**Given exercise:** Reproduce the listing below verbatim, line for line, with no omissions or changes.
"""
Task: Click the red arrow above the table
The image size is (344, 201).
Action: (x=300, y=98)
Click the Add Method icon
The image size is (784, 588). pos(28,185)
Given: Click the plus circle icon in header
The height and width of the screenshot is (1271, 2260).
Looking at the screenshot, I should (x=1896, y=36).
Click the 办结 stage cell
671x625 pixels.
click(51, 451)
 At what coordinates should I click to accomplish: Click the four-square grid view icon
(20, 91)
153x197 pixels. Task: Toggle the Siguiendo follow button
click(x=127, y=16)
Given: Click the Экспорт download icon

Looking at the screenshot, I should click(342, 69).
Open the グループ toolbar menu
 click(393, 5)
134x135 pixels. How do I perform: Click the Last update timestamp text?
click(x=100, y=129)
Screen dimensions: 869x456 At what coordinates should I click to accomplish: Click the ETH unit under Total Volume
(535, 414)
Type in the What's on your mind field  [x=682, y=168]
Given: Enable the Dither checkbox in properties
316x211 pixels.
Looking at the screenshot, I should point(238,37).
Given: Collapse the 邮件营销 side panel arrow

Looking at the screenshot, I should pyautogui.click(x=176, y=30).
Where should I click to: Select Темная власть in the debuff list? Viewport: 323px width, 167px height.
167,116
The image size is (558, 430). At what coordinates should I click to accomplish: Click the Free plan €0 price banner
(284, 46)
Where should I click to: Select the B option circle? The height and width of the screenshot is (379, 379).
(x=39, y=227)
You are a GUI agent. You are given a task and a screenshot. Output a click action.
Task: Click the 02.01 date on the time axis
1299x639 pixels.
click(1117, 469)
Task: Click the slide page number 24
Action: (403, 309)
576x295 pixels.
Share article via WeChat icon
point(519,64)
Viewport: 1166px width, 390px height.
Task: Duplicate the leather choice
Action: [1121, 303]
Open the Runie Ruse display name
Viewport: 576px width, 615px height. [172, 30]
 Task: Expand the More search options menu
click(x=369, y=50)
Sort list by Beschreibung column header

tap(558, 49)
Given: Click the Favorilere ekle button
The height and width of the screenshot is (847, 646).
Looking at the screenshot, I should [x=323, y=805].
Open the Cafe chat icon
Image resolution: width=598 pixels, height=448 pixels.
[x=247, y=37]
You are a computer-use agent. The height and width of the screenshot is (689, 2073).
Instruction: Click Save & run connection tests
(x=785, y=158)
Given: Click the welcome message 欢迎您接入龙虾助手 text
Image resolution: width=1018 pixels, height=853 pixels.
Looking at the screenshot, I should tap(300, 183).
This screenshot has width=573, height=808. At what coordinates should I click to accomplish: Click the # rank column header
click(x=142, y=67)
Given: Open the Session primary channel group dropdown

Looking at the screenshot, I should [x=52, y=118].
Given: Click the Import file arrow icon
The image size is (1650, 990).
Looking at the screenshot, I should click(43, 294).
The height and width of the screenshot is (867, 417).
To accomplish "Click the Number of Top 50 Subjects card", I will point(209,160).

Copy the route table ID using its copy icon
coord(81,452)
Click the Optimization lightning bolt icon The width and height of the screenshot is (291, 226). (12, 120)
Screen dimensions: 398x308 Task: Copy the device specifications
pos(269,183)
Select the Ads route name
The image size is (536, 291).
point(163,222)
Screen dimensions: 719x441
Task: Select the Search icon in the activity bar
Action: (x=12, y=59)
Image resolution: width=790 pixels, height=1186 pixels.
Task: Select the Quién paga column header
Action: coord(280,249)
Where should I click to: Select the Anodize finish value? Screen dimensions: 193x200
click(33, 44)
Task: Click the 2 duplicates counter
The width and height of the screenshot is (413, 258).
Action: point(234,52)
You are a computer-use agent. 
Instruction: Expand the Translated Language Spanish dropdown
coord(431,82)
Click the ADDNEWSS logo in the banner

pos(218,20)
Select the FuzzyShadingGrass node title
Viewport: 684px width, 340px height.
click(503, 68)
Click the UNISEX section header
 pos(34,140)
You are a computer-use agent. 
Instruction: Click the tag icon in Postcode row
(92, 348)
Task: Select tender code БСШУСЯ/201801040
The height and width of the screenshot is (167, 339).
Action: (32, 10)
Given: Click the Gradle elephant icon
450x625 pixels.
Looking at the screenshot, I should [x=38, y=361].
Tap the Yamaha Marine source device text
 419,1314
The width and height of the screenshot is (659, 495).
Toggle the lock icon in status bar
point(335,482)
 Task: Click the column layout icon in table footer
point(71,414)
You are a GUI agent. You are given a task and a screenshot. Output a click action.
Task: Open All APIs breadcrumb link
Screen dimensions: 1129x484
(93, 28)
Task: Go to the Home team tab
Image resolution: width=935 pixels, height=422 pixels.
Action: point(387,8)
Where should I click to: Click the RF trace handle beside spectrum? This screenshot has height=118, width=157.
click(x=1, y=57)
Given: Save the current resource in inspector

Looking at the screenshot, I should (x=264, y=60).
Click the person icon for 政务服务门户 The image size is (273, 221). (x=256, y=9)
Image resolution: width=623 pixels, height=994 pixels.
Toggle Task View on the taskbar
"""
**Output of the exercise:**
Task: Click the red arrow above the table
The image size is (344, 201).
Action: (x=300, y=98)
Click the Add Method icon
The image size is (784, 588). pos(28,185)
Given: Click the plus circle icon in header
The height and width of the screenshot is (1271, 2260).
Looking at the screenshot, I should (x=1896, y=36).
Click the 办结 stage cell
671x625 pixels.
click(51, 451)
 At what coordinates should I click to accomplish: Click the four-square grid view icon
(20, 91)
153x197 pixels. Task: Toggle the Siguiendo follow button
click(x=127, y=16)
Given: Click the Экспорт download icon

Looking at the screenshot, I should click(342, 69).
Open the グループ toolbar menu
 click(393, 5)
134x135 pixels. How do I perform: Click the Last update timestamp text?
click(x=100, y=129)
Screen dimensions: 869x456 At what coordinates should I click to accomplish: Click the ETH unit under Total Volume
(535, 414)
Type in the What's on your mind field  [x=682, y=168]
Given: Enable the Dither checkbox in properties
316x211 pixels.
Looking at the screenshot, I should point(238,37).
Given: Collapse the 邮件营销 side panel arrow

Looking at the screenshot, I should pyautogui.click(x=176, y=30).
Where should I click to: Select Темная власть in the debuff list? Viewport: 323px width, 167px height.
167,116
The image size is (558, 430). At what coordinates should I click to accomplish: Click the Free plan €0 price banner
(284, 46)
Where should I click to: Select the B option circle? The height and width of the screenshot is (379, 379).
(x=39, y=227)
You are a GUI agent. You are given a task and a screenshot. Output a click action.
Task: Click the 02.01 date on the time axis
1299x639 pixels.
click(1117, 469)
Task: Click the slide page number 24
Action: (403, 309)
576x295 pixels.
Share article via WeChat icon
point(519,64)
Viewport: 1166px width, 390px height.
Task: Duplicate the leather choice
Action: [1121, 303]
Open the Runie Ruse display name
Viewport: 576px width, 615px height. [172, 30]
 Task: Expand the More search options menu
click(x=369, y=50)
Sort list by Beschreibung column header

tap(558, 49)
Given: Click the Favorilere ekle button
The height and width of the screenshot is (847, 646).
Looking at the screenshot, I should [x=323, y=805].
Open the Cafe chat icon
Image resolution: width=598 pixels, height=448 pixels.
[x=247, y=37]
You are a computer-use agent. The height and width of the screenshot is (689, 2073).
Instruction: Click Save & run connection tests
(x=785, y=158)
Given: Click the welcome message 欢迎您接入龙虾助手 text
Image resolution: width=1018 pixels, height=853 pixels.
Looking at the screenshot, I should tap(300, 183).
This screenshot has width=573, height=808. At what coordinates should I click to accomplish: Click the # rank column header
click(x=142, y=67)
Given: Open the Session primary channel group dropdown

Looking at the screenshot, I should [x=52, y=118].
Given: Click the Import file arrow icon
The image size is (1650, 990).
Looking at the screenshot, I should click(43, 294).
The height and width of the screenshot is (867, 417).
To accomplish "Click the Number of Top 50 Subjects card", I will point(209,160).

Copy the route table ID using its copy icon
coord(81,452)
Click the Optimization lightning bolt icon The width and height of the screenshot is (291, 226). (12, 120)
Screen dimensions: 398x308 Task: Copy the device specifications
pos(269,183)
Select the Ads route name
The image size is (536, 291).
point(163,222)
Screen dimensions: 719x441
Task: Select the Search icon in the activity bar
Action: (x=12, y=59)
Image resolution: width=790 pixels, height=1186 pixels.
Task: Select the Quién paga column header
Action: coord(280,249)
Where should I click to: Select the Anodize finish value? Screen dimensions: 193x200
click(33, 44)
Task: Click the 2 duplicates counter
The width and height of the screenshot is (413, 258).
Action: point(234,52)
You are a computer-use agent. 
Instruction: Expand the Translated Language Spanish dropdown
coord(431,82)
Click the ADDNEWSS logo in the banner

pos(218,20)
Select the FuzzyShadingGrass node title
Viewport: 684px width, 340px height.
click(503, 68)
Click the UNISEX section header
 pos(34,140)
You are a computer-use agent. 
Instruction: Click the tag icon in Postcode row
(92, 348)
Task: Select tender code БСШУСЯ/201801040
The height and width of the screenshot is (167, 339).
Action: (32, 10)
Given: Click the Gradle elephant icon
450x625 pixels.
Looking at the screenshot, I should [x=38, y=361].
Tap the Yamaha Marine source device text
 419,1314
The width and height of the screenshot is (659, 495).
Toggle the lock icon in status bar
point(335,482)
 Task: Click the column layout icon in table footer
point(71,414)
You are a GUI agent. You are given a task and a screenshot. Output a click action.
Task: Open All APIs breadcrumb link
Screen dimensions: 1129x484
(93, 28)
Task: Go to the Home team tab
Image resolution: width=935 pixels, height=422 pixels.
Action: point(387,8)
Where should I click to: Click the RF trace handle beside spectrum? This screenshot has height=118, width=157.
click(x=1, y=57)
Given: Save the current resource in inspector

Looking at the screenshot, I should (x=264, y=60).
Click the person icon for 政务服务门户 The image size is (273, 221). (x=256, y=9)
Image resolution: width=623 pixels, height=994 pixels.
Toggle Task View on the taskbar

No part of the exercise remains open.